Farmer’s level of education was found to reduce the probability of adding value within the cassava system. This may be surprising in the light of empirical evidence on the importance of education in adopting innovation. However, [52] showed that the impact of education on agriculture may not be a direct effect on the farm family. In fact, he was able to show that with increased education and more formal skills, individuals tend to explore work option in the non-farm sector. There is alsoevidence of an inverse relationship between formal education and farmers’ adoption of innovative processes [53]. The coefficient of agricultural training however showed that agricultural training increased the probability of farmers being involved in value addition. Although the descriptive shows that a smaller proportion of the farmers have agricultural training, we find that training is important in changing production perspective of the agricultural households towards a better frontier than was previously operated on [54,55]. Access to agricultural extension was found to equally be significant in increasing the likelihood of farmers to add value to their cassava products. Farmers that have access to adequate extension services have been found to be exposed to innovation that changed their perception and increased their knowledge in value addition [56,57].
Our results found that years of experience reduced the probability of adding value among the cassava farmers. This may be connected with the fact that ideas and practices that have been set in production practices over the years become harder to change with proficiency in the field and especially as the farmer grows older. Also, value addition may be considered risky and labour intensive, for which older and experienced farmers have been reported to shy away from such [58,59]. This, however, contrasts with the study of [60], where more experience farmers adopted improved technology. Married farmers were also more likely to add value than single farmers in the sample. This suggests the need for additional income for bigger household size for married individuals.
Registration status of farmers’ enterprise was positively linked to value addition. While registration per se does not affect productivity, it affords the farmers access to certain market-based innovation and interventions such as insurance, credit, and subsidies that would be given only to farmers who can be tracked by their registration status [61], which could have been made possible with proper registration, the impact of which may be lower productivity.
The higher the level of utilisation of cassava within a farmer’s cassava field also led to a higher probability of adding value for income generation.

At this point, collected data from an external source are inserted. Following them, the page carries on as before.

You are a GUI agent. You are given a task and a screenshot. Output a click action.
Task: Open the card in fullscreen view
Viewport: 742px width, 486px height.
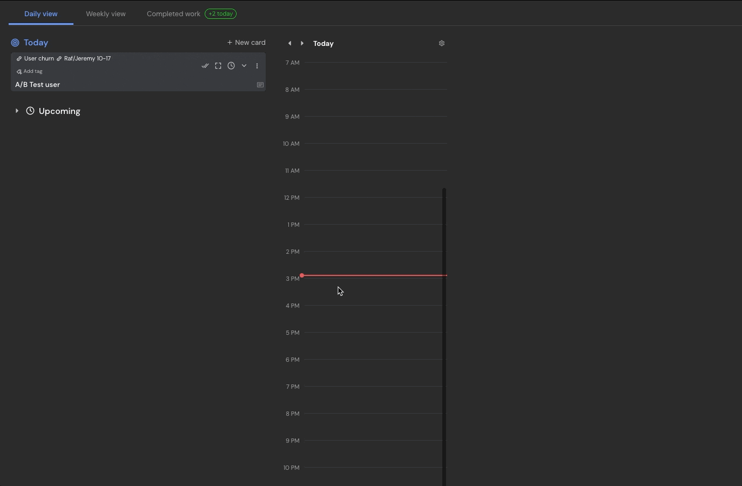pyautogui.click(x=218, y=66)
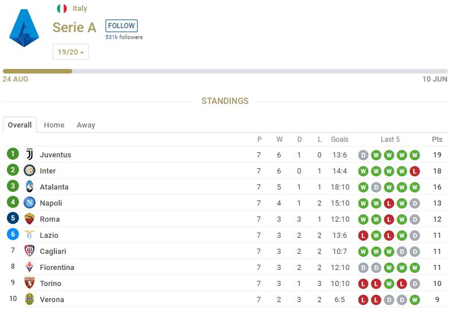Click Inter's red loss badge
Screen dimensions: 453x309
(x=415, y=171)
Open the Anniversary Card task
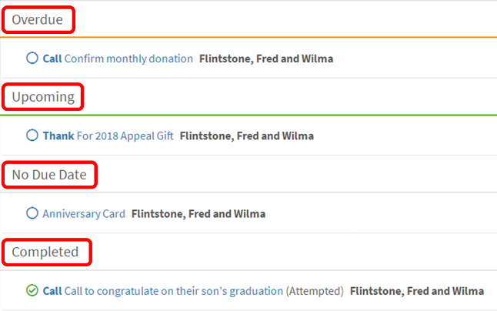The height and width of the screenshot is (311, 497). click(x=84, y=214)
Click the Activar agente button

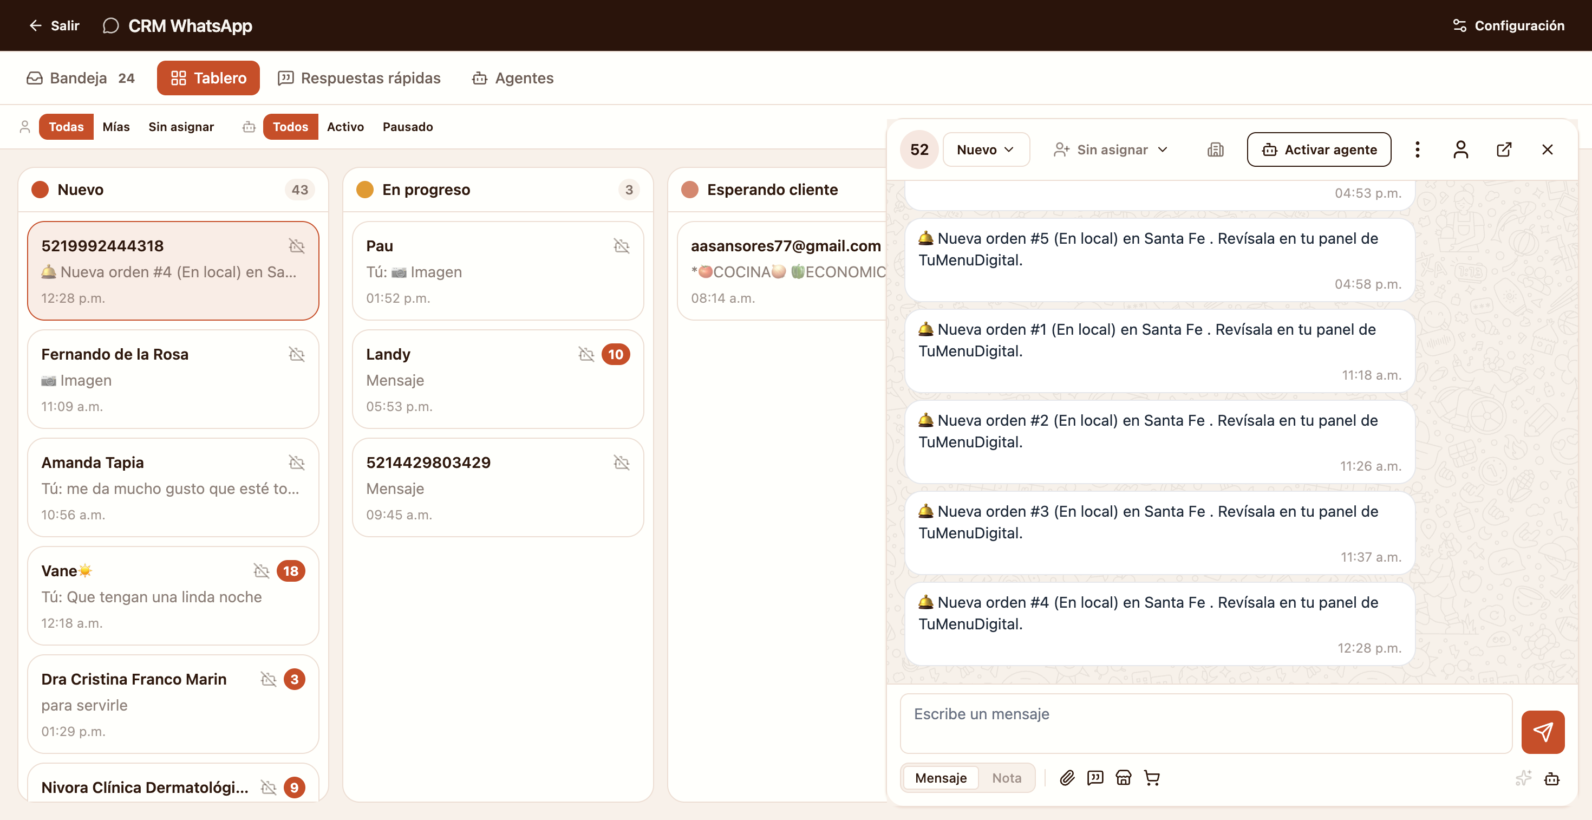pos(1319,150)
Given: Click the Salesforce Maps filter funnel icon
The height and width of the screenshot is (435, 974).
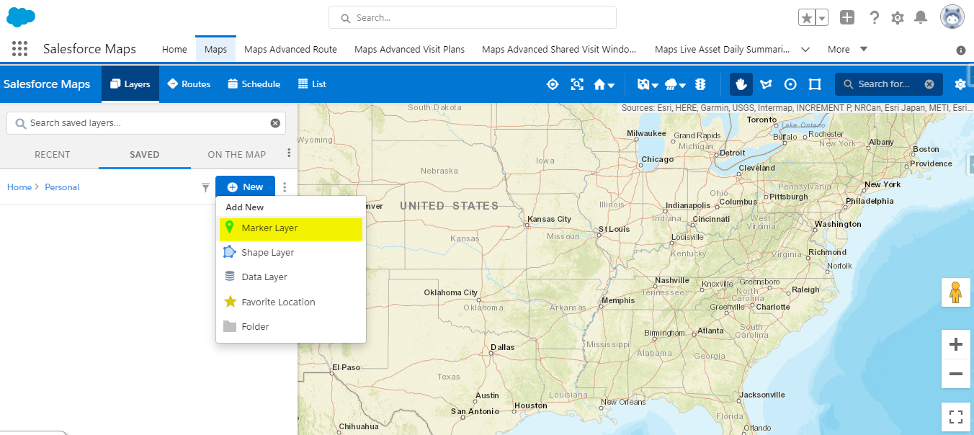Looking at the screenshot, I should pos(206,187).
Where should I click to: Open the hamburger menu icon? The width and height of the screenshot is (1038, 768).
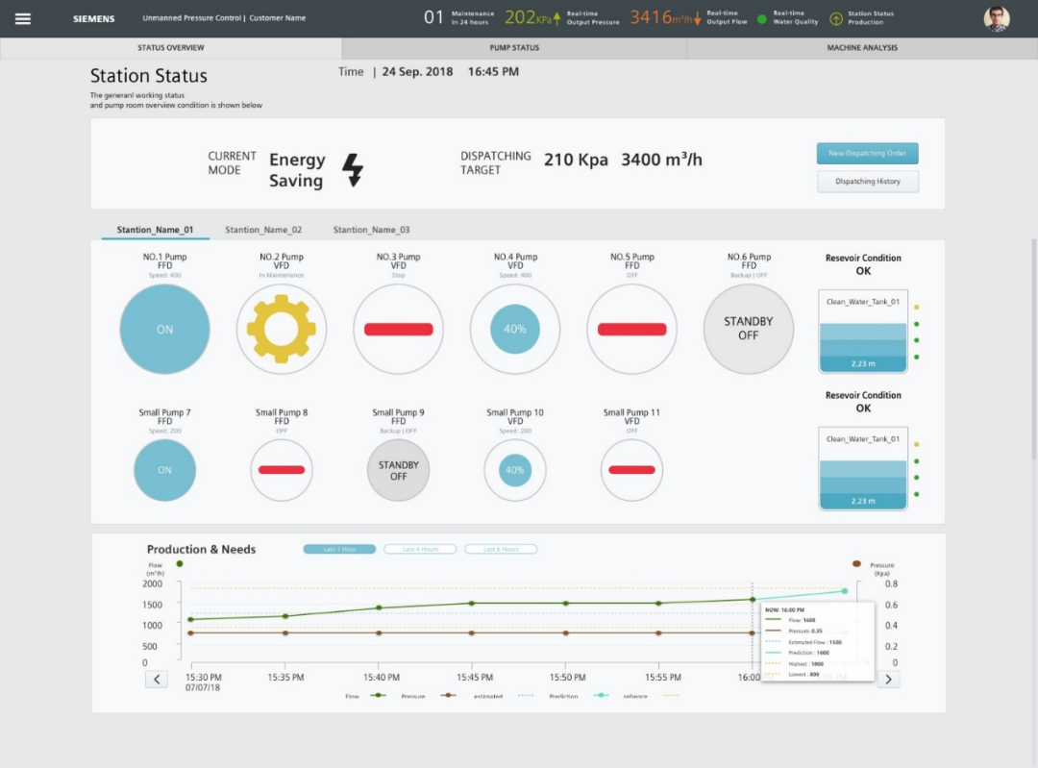(x=23, y=18)
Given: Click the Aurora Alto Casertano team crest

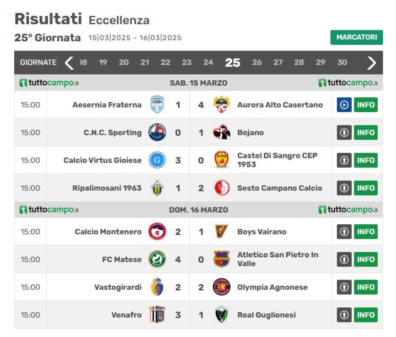Looking at the screenshot, I should tap(221, 105).
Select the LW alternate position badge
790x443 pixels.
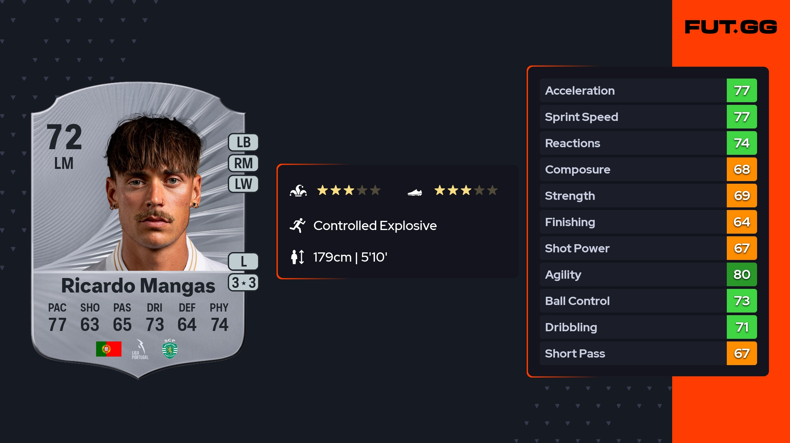tap(244, 184)
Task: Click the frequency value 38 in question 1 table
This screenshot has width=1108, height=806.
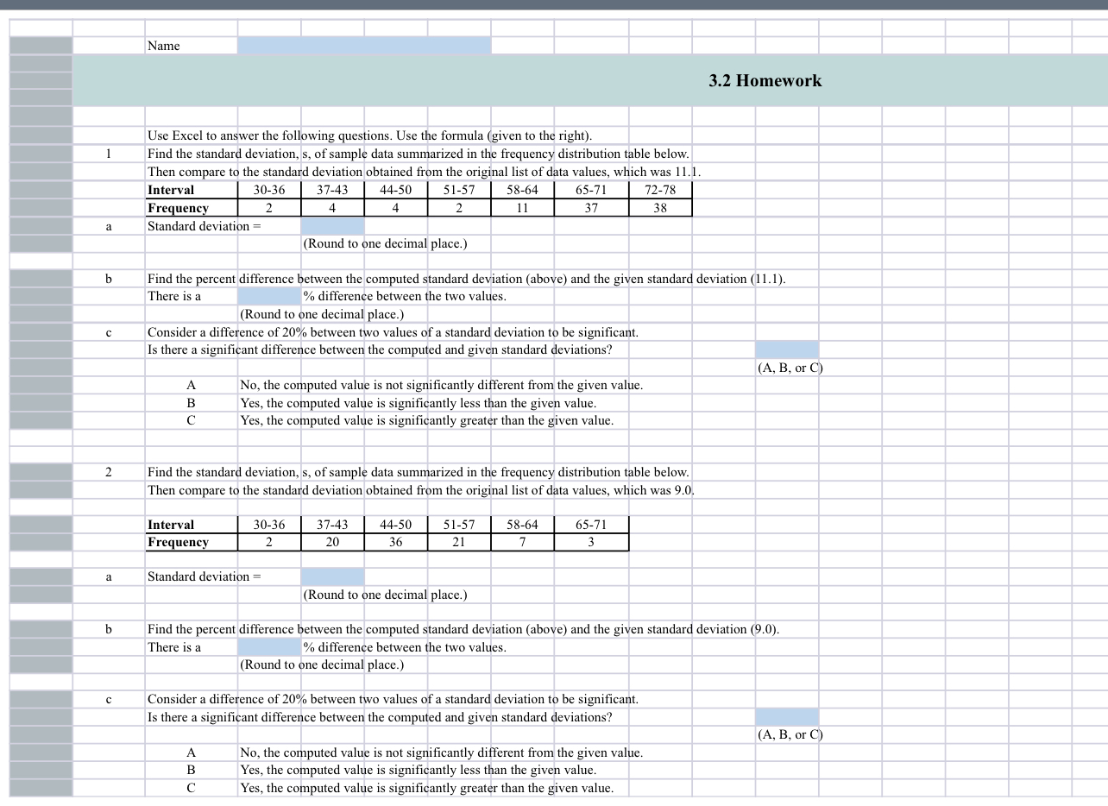Action: [x=660, y=208]
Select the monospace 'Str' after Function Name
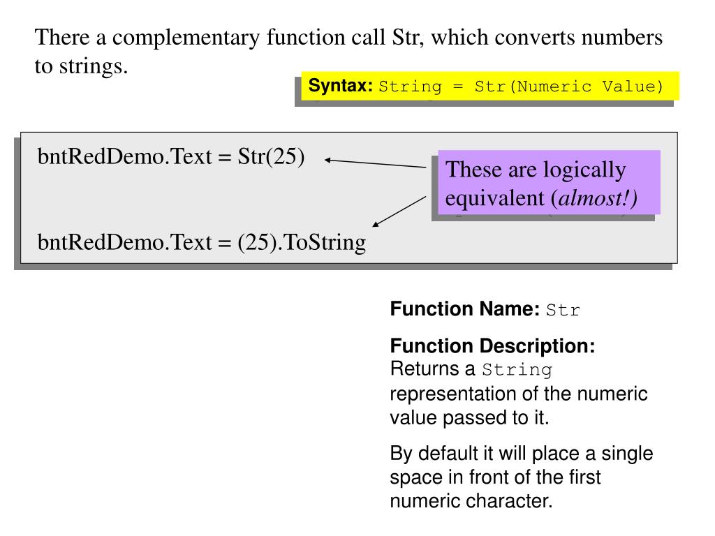The width and height of the screenshot is (715, 536). pyautogui.click(x=563, y=310)
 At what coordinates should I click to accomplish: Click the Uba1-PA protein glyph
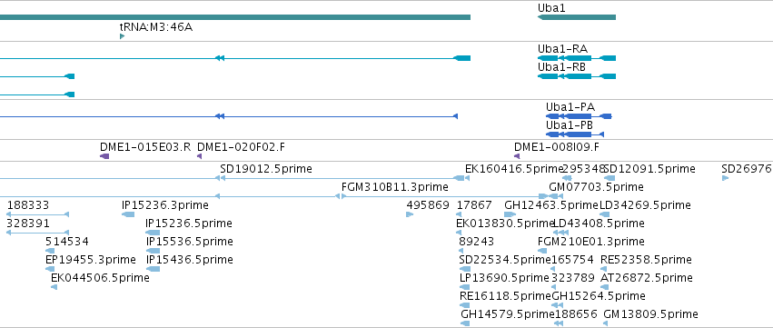pyautogui.click(x=579, y=116)
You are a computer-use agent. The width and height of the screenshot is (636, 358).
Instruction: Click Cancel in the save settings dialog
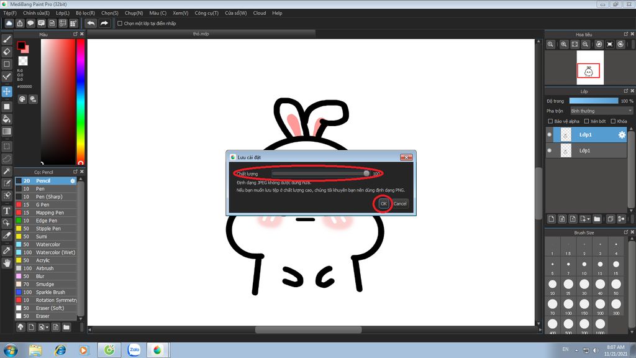pyautogui.click(x=400, y=204)
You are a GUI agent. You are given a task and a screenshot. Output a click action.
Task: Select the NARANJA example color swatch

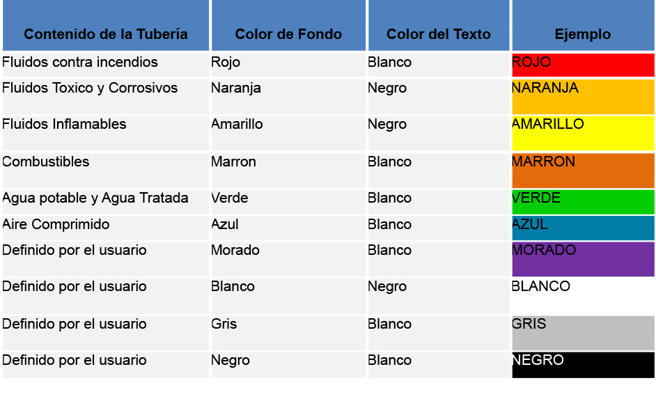pos(583,97)
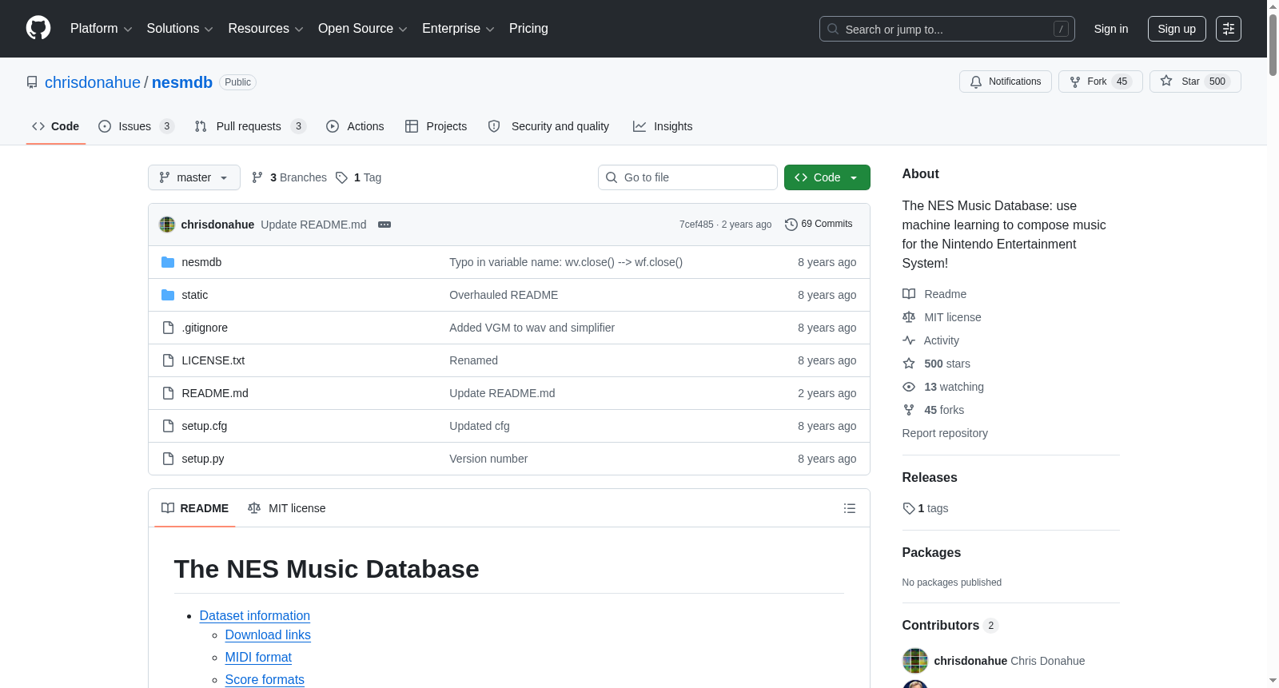Focus the Go to file field

(687, 177)
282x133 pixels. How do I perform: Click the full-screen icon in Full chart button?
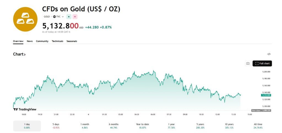(x=257, y=64)
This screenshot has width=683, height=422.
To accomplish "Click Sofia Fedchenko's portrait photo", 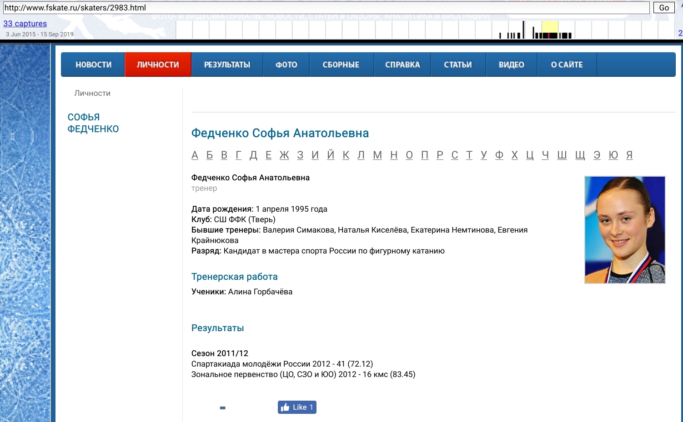I will click(x=624, y=229).
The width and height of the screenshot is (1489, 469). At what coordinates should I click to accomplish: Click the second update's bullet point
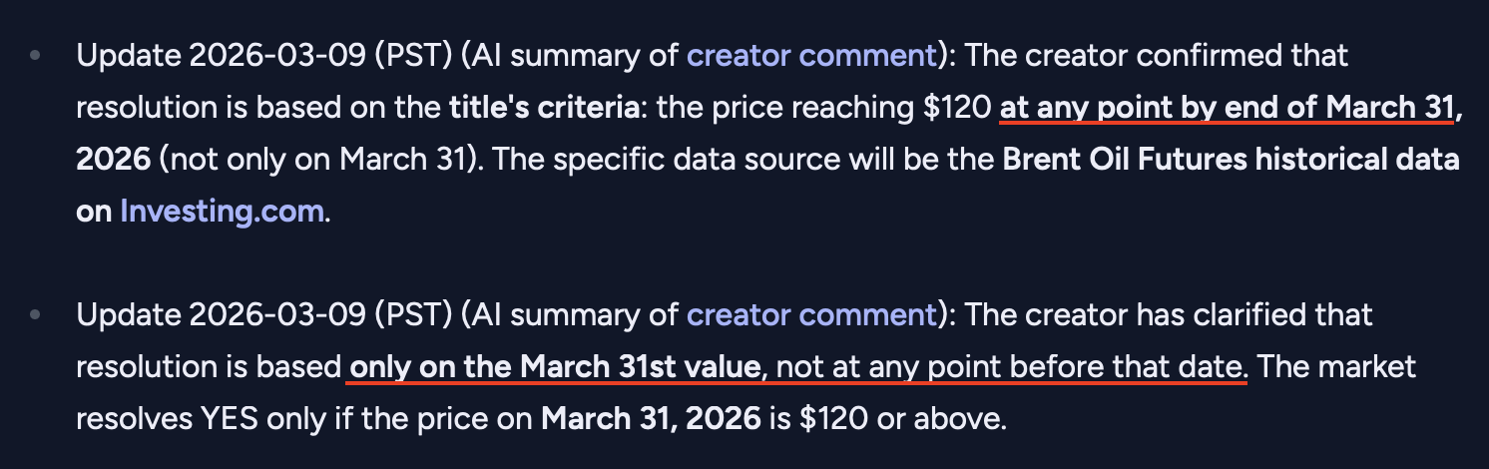(x=36, y=315)
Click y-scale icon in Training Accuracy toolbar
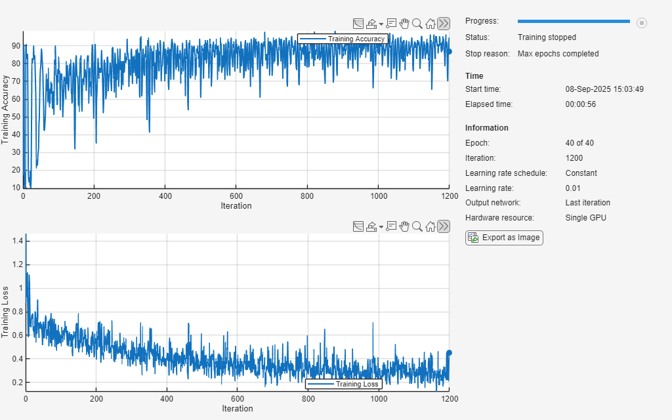672x420 pixels. coord(358,24)
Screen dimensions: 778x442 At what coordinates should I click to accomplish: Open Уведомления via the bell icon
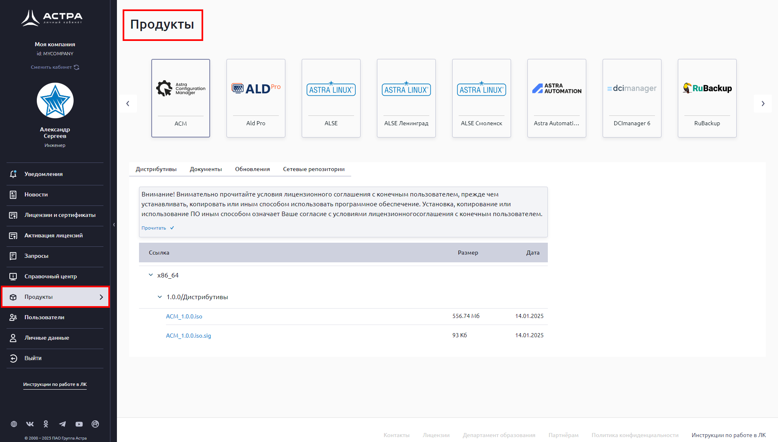(13, 174)
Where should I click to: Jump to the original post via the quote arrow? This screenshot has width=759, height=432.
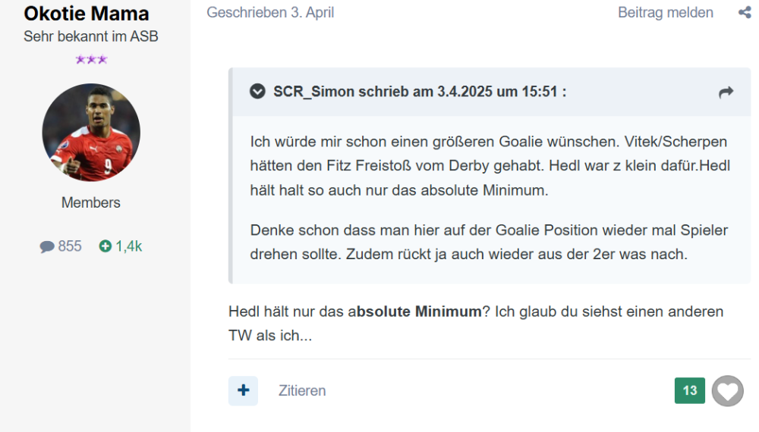click(x=726, y=92)
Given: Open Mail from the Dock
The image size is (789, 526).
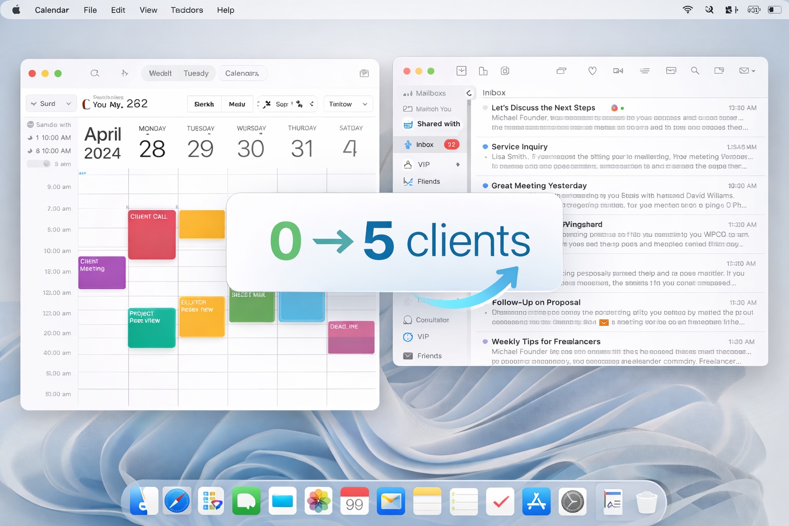Looking at the screenshot, I should (391, 501).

For example, [62] showed the utilization pathway for agricultural waste leads to increased value addition and reduction in environmental pollution.
The revenue/productivity equation is presented in the third column of Table 5. The estimates are presented separately for the value adders and non-value adders. The results show that the estimated log of output for value adders increased significantly for being a male farmer and with access to extension for the value adding farmers. The estimates of the gender of the farmer is consistent with agricultural productivity literature which shows that male-headed farming households had better productivity than their female counterparts [63,64]. This finding is synonymous with several gender related literature in productivity, where women’s lack of access to productive resources meant that they had significantly lower productivities than men [65]. Access to extension was also found to improve productivity of value adders in the study. This follows productivity literature where extension services led to the dissemination of information that may be productivity-increasing for the farmers [66].
Larger land area was however found to have an inverse relationship with productivity, following the literature on agricultural productivity. For example, [67,68] found an inverse relationship between land size and productivity, which was posited as a result of diseconomies of scale for the smallholder farmers. However, [69] found a positive relationship between farm size and productivity, most likely the result of fertilizer use. Contrary to most literature, in [70,71] agricultural training was however found to negatively impact on the productivity of value adders. This may be that additional agricultural training leads to diminishing marginal returns on productivity since the farmers were already added value Years of experience also led to a loss of productivity of the value adders. This is also consistent with studies that show that older and more experience farmers are less able to exert energy and take risky decisions, with negative consequences for their productivity [59]. This is, however, different from the studies of [72], who found that years of experience improved human capital and led to increased agricultural productivity in Senegal.
Our results also reveal that social capital is important in improving the productivity of the value adders in the cassava system in Nigeria. This follows consistently with literature that examine the effect of social capital on productivity and welfare. The importance of social capital in our case is especially observed with the value adders. Hence, social capital while promoting group cohesion may help to improve adoption of innovation [73], lower transactional costs and returns higher prices [74,75], and serve as a risk management tool [76].
For the non-value adders, we found that older farmers had significantly lower productivity. Thus, apart from gaining experience as the farmer gets older, age in itself leads to loss of vigor and reduction in managerial and labour capacity of the farmer. The coefficient of land area was also negative and significant, supporting evidence of the inverse relationship between land area and agricultural productivity. Female-headed households in the non-value addition groups also had significantly lower productivity than their male counterparts. The coefficients of non-farm activities also showed an inverse relationship to productivity for non-value adders. This is supported by [77], where non-farm activities led to a loss of labour from smallholding farms and hence a reduction in productive capacity.
Moreover, the coefficient of access to extension was negative and significant in determining the productivity of the farmers. In their study, [66] found that the impact of extension on productivity came through farmers adopting the improved technology brought by extension. Hence, the negative effect of extension on productivity of the non-value adders may be suggestive of the decision not to add value in spite of possible contact with extension. However, as shown in the descriptive statistics, inadequate access to extension services may also result in low access to production information and hence low productivity [78].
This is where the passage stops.